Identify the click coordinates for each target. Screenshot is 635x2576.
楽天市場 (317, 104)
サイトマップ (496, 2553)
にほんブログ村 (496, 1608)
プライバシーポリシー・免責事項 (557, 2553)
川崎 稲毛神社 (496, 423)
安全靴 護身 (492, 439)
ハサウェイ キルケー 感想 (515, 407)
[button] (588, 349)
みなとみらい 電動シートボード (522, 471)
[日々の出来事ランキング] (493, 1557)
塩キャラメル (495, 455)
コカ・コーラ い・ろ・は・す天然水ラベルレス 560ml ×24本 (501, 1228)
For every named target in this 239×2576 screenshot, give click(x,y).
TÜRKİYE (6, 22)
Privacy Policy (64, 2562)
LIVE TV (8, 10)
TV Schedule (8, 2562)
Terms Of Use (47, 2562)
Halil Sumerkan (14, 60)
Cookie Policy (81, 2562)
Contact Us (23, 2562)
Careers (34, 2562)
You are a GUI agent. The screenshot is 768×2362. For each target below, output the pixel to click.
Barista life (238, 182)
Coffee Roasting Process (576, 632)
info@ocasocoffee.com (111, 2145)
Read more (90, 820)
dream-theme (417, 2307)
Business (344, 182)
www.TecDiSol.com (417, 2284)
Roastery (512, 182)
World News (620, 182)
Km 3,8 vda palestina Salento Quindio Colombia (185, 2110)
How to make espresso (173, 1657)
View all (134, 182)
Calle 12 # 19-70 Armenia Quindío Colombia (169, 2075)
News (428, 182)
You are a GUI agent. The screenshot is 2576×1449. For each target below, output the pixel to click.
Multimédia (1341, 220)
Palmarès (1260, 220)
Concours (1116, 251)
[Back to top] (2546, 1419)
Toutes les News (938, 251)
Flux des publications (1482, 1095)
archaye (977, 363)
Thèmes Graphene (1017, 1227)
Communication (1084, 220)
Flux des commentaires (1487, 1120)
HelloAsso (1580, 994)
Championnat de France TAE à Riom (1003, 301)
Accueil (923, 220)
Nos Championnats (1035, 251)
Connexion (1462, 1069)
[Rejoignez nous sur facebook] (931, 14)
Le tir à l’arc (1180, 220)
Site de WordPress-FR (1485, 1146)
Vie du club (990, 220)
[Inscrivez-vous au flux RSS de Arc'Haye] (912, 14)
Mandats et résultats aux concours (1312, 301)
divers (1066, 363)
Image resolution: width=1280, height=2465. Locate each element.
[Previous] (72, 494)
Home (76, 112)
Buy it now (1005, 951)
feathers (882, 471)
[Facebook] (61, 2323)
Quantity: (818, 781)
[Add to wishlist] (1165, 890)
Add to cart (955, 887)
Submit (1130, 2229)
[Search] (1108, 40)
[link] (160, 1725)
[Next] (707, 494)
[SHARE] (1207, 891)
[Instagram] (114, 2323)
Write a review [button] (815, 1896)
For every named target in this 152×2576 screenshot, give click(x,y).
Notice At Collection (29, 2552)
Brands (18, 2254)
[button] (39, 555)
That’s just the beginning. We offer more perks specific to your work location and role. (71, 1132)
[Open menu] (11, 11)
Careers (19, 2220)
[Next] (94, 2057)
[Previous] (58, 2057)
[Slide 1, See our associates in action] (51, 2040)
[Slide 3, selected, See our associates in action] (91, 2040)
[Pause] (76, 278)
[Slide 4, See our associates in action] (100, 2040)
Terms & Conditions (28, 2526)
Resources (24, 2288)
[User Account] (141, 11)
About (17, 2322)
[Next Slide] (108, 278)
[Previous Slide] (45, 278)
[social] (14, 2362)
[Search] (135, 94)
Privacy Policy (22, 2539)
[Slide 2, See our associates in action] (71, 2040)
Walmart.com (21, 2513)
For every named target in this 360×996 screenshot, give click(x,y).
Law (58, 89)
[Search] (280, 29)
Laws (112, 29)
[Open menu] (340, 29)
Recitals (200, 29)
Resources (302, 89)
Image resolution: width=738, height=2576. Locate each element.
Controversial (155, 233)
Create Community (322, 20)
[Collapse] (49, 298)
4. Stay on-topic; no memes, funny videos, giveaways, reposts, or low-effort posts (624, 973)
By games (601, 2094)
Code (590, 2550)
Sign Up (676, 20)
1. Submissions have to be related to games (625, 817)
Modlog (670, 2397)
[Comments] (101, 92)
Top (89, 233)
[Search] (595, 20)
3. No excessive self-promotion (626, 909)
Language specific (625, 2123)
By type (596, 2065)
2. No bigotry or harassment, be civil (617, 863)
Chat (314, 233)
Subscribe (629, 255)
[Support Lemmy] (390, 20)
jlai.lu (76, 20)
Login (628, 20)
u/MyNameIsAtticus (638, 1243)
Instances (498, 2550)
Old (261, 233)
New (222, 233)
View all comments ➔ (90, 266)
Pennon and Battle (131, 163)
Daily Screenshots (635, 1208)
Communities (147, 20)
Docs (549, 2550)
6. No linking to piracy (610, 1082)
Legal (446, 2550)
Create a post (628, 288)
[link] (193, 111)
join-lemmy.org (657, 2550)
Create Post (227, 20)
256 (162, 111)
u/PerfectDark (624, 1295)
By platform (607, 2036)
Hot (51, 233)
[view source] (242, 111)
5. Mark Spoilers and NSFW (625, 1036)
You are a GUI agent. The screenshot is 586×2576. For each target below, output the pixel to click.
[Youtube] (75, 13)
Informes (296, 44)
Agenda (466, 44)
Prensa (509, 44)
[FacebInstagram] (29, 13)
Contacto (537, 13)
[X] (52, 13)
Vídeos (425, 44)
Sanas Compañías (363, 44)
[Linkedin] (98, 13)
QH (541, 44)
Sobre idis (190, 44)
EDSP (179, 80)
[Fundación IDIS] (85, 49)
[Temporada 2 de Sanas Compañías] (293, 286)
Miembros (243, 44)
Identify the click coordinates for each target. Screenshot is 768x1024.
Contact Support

● ● ●

# [WHAT IS REQUIRED]
Exactly reproduce every record.

# [EXERCISE SOLUTION]
Identify the click coordinates for each target. Screenshot is 635x2576.
楽天市場 (317, 104)
サイトマップ (496, 2553)
にほんブログ村 (496, 1608)
プライバシーポリシー・免責事項 (557, 2553)
川崎 稲毛神社 (496, 423)
安全靴 護身 (492, 439)
ハサウェイ キルケー 感想 (515, 407)
[button] (588, 349)
みなとみらい 電動シートボード (522, 471)
[日々の出来事ランキング] (493, 1557)
塩キャラメル (495, 455)
コカ・コーラ い・ろ・は・す天然水ラベルレス 560ml ×24本 (501, 1228)
For every named target in this 239×2576 screenshot, give click(x,y).
TÜRKİYE (6, 22)
Privacy Policy (64, 2562)
LIVE TV (8, 10)
TV Schedule (8, 2562)
Terms Of Use (47, 2562)
Halil Sumerkan (14, 60)
Cookie Policy (81, 2562)
Contact Us (23, 2562)
Careers (34, 2562)
You are a GUI agent. The screenshot is 768×2362. For each target below, output the pixel to click.
Barista life (238, 182)
Coffee Roasting Process (576, 632)
info@ocasocoffee.com (111, 2145)
Read more (90, 820)
dream-theme (417, 2307)
Business (344, 182)
www.TecDiSol.com (417, 2284)
Roastery (512, 182)
World News (620, 182)
Km 3,8 vda palestina Salento Quindio Colombia (185, 2110)
How to make espresso (173, 1657)
View all (134, 182)
Calle 12 # 19-70 Armenia Quindío Colombia (169, 2075)
News (428, 182)
You are a GUI agent. The screenshot is 2576×1449. For each target below, output the pixel to click.
Multimédia (1341, 220)
Palmarès (1260, 220)
Concours (1116, 251)
[Back to top] (2546, 1419)
Toutes les News (938, 251)
Flux des publications (1482, 1095)
archaye (977, 363)
Thèmes Graphene (1017, 1227)
Communication (1084, 220)
Flux des commentaires (1487, 1120)
HelloAsso (1580, 994)
Championnat de France TAE à Riom (1003, 301)
Accueil (923, 220)
Nos Championnats (1035, 251)
Connexion (1462, 1069)
[Rejoignez nous sur facebook] (931, 14)
Le tir à l’arc (1180, 220)
Site de WordPress-FR (1485, 1146)
Vie du club (990, 220)
[Inscrivez-vous au flux RSS de Arc'Haye] (912, 14)
Mandats et résultats aux concours (1312, 301)
divers (1066, 363)
Image resolution: width=1280, height=2465. Locate each element.
[Previous] (72, 494)
Home (76, 112)
Buy it now (1005, 951)
feathers (882, 471)
[Facebook] (61, 2323)
Quantity: (818, 781)
[Add to wishlist] (1165, 890)
Add to cart (955, 887)
Submit (1130, 2229)
[Search] (1108, 40)
[link] (160, 1725)
[Next] (707, 494)
[SHARE] (1207, 891)
[Instagram] (114, 2323)
Write a review [button] (815, 1896)
For every named target in this 152×2576 screenshot, give click(x,y).
Notice At Collection (29, 2552)
Brands (18, 2254)
[button] (39, 555)
That’s just the beginning. We offer more perks specific to your work location and role. (71, 1132)
[Open menu] (11, 11)
Careers (19, 2220)
[Next] (94, 2057)
[Previous] (58, 2057)
[Slide 1, See our associates in action] (51, 2040)
[Slide 3, selected, See our associates in action] (91, 2040)
[Pause] (76, 278)
[Slide 4, See our associates in action] (100, 2040)
Terms & Conditions (28, 2526)
Resources (24, 2288)
[User Account] (141, 11)
About (17, 2322)
[Next Slide] (108, 278)
[Previous Slide] (45, 278)
[social] (14, 2362)
[Search] (135, 94)
Privacy Policy (22, 2539)
[Slide 2, See our associates in action] (71, 2040)
Walmart.com (21, 2513)
For every named target in this 360×996 screenshot, give click(x,y).
Law (58, 89)
[Search] (280, 29)
Laws (112, 29)
[Open menu] (340, 29)
Recitals (200, 29)
Resources (302, 89)
Image resolution: width=738, height=2576. Locate each element.
Controversial (155, 233)
Create Community (322, 20)
[Collapse] (49, 298)
4. Stay on-topic; no memes, funny videos, giveaways, reposts, or low-effort posts (624, 973)
By games (601, 2094)
Code (590, 2550)
Sign Up (676, 20)
1. Submissions have to be related to games (625, 817)
Modlog (670, 2397)
[Comments] (101, 92)
Top (89, 233)
[Search] (595, 20)
3. No excessive self-promotion (626, 909)
Language specific (625, 2123)
By type (596, 2065)
2. No bigotry or harassment, be civil (617, 863)
Chat (314, 233)
Subscribe (629, 255)
[Support Lemmy] (390, 20)
jlai.lu (76, 20)
Login (628, 20)
u/MyNameIsAtticus (638, 1243)
Instances (498, 2550)
Old (261, 233)
New (222, 233)
View all comments ➔ (90, 266)
Pennon and Battle (131, 163)
Daily Screenshots (635, 1208)
Communities (147, 20)
Docs (549, 2550)
6. No linking to piracy (610, 1082)
Legal (446, 2550)
Create a post (628, 288)
[link] (193, 111)
join-lemmy.org (657, 2550)
Create Post (227, 20)
256 (162, 111)
u/PerfectDark (624, 1295)
By platform (607, 2036)
Hot (51, 233)
[view source] (242, 111)
5. Mark Spoilers and NSFW (625, 1036)
You are a GUI agent. The screenshot is 586×2576. For each target below, output the pixel to click.
[Youtube] (75, 13)
Informes (296, 44)
Agenda (466, 44)
Prensa (509, 44)
[FacebInstagram] (29, 13)
Contacto (537, 13)
[X] (52, 13)
Vídeos (425, 44)
Sanas Compañías (363, 44)
[Linkedin] (98, 13)
QH (541, 44)
Sobre idis (190, 44)
EDSP (179, 80)
[Fundación IDIS] (85, 49)
[Temporada 2 de Sanas Compañías] (293, 286)
Miembros (243, 44)
Identify the click coordinates for each target. Screenshot is 768x1024.
Contact Support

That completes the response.